What you need to do:
Transcribe word for word the lines spanning the line with "Task: Open the manual book icon" through the end of the records.

Records shown:
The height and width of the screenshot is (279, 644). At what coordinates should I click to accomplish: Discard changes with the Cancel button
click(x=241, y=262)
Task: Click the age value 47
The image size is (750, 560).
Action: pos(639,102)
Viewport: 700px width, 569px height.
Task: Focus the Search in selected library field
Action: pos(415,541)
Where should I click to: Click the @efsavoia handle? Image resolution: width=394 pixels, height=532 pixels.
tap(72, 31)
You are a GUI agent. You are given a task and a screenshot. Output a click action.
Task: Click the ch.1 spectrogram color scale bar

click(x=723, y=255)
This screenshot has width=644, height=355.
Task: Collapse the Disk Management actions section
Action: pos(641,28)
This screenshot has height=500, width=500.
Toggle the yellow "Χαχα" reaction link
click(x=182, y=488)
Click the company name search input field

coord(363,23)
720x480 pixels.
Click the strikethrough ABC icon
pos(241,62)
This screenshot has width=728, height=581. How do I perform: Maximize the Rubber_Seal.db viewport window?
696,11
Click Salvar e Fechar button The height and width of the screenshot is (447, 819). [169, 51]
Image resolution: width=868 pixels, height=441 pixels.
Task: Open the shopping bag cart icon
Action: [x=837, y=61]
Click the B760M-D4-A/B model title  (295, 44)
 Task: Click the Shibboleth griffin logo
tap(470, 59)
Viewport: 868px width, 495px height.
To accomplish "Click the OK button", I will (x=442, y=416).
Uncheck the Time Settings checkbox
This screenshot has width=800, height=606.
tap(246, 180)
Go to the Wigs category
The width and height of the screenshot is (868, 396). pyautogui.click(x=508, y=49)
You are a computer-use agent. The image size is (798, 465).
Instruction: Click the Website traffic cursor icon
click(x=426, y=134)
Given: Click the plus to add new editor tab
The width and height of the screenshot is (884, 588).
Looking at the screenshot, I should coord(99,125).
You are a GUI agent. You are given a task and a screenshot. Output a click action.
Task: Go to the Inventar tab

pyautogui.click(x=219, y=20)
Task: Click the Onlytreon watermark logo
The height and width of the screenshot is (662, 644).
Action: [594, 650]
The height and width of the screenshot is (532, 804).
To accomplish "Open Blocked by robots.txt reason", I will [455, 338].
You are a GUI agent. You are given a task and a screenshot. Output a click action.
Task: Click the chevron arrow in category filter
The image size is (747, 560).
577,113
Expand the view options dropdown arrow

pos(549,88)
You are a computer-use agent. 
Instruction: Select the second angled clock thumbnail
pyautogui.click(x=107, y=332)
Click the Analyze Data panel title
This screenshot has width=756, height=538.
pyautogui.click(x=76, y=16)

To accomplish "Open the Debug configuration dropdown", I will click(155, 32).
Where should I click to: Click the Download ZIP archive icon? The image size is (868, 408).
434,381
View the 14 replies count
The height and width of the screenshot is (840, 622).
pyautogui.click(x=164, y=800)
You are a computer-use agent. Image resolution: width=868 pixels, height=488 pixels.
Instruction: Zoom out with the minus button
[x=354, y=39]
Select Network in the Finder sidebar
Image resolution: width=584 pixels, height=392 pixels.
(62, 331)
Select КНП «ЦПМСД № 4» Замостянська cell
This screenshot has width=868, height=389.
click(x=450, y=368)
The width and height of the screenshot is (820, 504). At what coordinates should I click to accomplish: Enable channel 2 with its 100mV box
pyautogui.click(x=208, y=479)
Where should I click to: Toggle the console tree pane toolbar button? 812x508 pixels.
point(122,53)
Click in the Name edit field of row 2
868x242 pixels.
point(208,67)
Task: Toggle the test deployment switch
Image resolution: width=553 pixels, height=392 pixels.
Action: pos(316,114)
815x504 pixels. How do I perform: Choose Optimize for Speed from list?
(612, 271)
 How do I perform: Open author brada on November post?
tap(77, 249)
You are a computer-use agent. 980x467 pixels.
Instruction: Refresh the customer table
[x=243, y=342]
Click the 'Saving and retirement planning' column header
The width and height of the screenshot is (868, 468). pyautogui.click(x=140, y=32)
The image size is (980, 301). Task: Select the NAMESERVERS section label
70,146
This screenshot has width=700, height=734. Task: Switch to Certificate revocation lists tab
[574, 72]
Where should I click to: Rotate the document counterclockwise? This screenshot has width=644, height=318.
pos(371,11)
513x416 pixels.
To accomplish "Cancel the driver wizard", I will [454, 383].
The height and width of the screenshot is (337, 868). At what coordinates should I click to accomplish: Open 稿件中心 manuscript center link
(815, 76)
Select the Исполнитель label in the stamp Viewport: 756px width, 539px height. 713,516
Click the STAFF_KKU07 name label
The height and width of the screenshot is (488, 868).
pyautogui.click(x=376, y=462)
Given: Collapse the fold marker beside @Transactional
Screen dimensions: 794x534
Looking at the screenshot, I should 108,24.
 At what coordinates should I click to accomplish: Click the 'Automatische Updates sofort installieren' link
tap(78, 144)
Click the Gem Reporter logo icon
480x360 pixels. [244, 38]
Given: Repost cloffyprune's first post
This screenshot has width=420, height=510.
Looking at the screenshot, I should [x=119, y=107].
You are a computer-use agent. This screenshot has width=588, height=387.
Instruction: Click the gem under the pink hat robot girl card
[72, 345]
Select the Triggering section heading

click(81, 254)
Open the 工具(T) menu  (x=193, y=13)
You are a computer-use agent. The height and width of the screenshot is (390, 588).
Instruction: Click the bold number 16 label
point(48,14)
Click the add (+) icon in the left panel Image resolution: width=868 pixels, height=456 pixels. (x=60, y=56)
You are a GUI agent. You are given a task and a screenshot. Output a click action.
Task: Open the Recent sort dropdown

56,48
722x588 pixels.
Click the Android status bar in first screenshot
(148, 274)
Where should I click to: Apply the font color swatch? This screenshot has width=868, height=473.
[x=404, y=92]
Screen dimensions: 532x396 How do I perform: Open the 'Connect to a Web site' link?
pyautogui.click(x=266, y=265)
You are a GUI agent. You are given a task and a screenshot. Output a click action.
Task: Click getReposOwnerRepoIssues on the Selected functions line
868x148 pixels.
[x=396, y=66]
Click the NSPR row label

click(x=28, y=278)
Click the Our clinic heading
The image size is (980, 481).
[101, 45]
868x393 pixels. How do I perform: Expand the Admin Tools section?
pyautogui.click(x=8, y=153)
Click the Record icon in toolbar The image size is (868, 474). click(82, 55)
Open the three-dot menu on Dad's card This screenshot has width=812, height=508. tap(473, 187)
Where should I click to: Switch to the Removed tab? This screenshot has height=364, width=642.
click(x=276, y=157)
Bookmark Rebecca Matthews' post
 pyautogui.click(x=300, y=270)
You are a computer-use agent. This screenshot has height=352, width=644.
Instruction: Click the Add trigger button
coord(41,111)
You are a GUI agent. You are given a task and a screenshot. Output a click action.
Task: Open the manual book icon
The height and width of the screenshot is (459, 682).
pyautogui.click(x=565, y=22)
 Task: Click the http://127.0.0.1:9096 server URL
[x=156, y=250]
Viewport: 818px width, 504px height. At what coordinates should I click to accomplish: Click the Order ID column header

Answer:
Task: Open the manual book icon
The height and width of the screenshot is (459, 682).
pyautogui.click(x=565, y=22)
 Task: Click the http://127.0.0.1:9096 server URL
[x=156, y=250]
Viewport: 818px width, 504px height. At what coordinates should I click to accomplish: Click the Order ID column header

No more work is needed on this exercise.